**DOCUMENT PASSAGE**:
# Favorite Bach - Art of Fugue recordings......



## Itullian

What are your favorite recordings please?
Thank you :tiphat:









I have this one and love it.


----------



## Bulldog

Kenneth Gilbert on harpsichord


----------



## joen_cph

I don't really collect it, but am pretty satisfied with these varied versions I own:

Ensemble:
- Marriner,AcStM /Decca
- Pommer,BachColl /Capriccio
- Barshai,MosChO /Melodiya
- Münchinger,StuttgartChO /Decca
- Scherchen,BeromünsterChO (excerpts only)/Tim

Strings:
- Winograd,ChO /Heliodor

Piano:
- Kocsis

So no harpsichord or organ version yet. Marriner was the first version I heard, so I´ve grown accustomed to hearing the work as an ensemble piece.


----------



## Mandryka

The two things I've really enjoyed recently are Vartolo's recording and this rehearsal video of music by Finnissy inspired by the unfinished fugue


----------



## DavidA

Try the one by Canadian Brass in memory of Glenn Gould. Really superb.

A pity Gould never recorded them on the piano only excerpts. His playing of the Art of Fugue was really something. Sadly he had the bizarre idea of recording the first part on a squeaky chamber organ.

Of course we have to realise it was written on open stave with no particular instrument(s) in mind. So what works goes!

**CHALLENGES**:
(a) Retype the stretch from "The two things" through "what works goes!" in the forum thread on Art of Fugue recordings.
(b) In the forum thread on Art of Fugue recordings, which version does joen_cph say was the first one heard?

**DATA**:

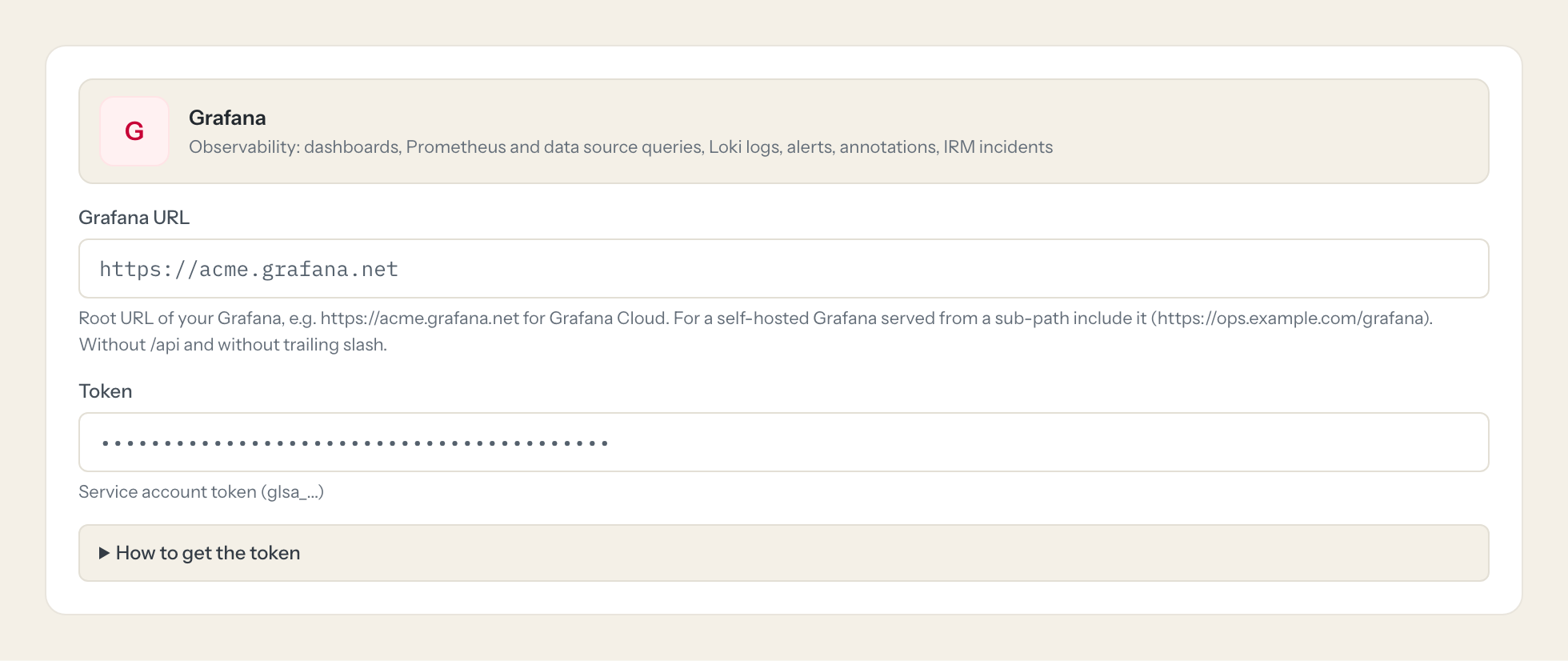
Task: Click the "Token" field label
Action: pos(105,391)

**IN RESPONSE**:
(a)
The two things I've really enjoyed recently are Vartolo's recording and this rehearsal video of music by Finnissy inspired by the unfinished fugue


----------



## DavidA

Try the one by Canadian Brass in memory of Glenn Gould. Really superb.

A pity Gould never recorded them on the piano only excerpts. His playing of the Art of Fugue was really something. Sadly he had the bizarre idea of recording the first part on a squeaky chamber organ.

Of course we have to realise it was written on open stave with no particular instrument(s) in mind. So what works goes!

(b) The Marriner version.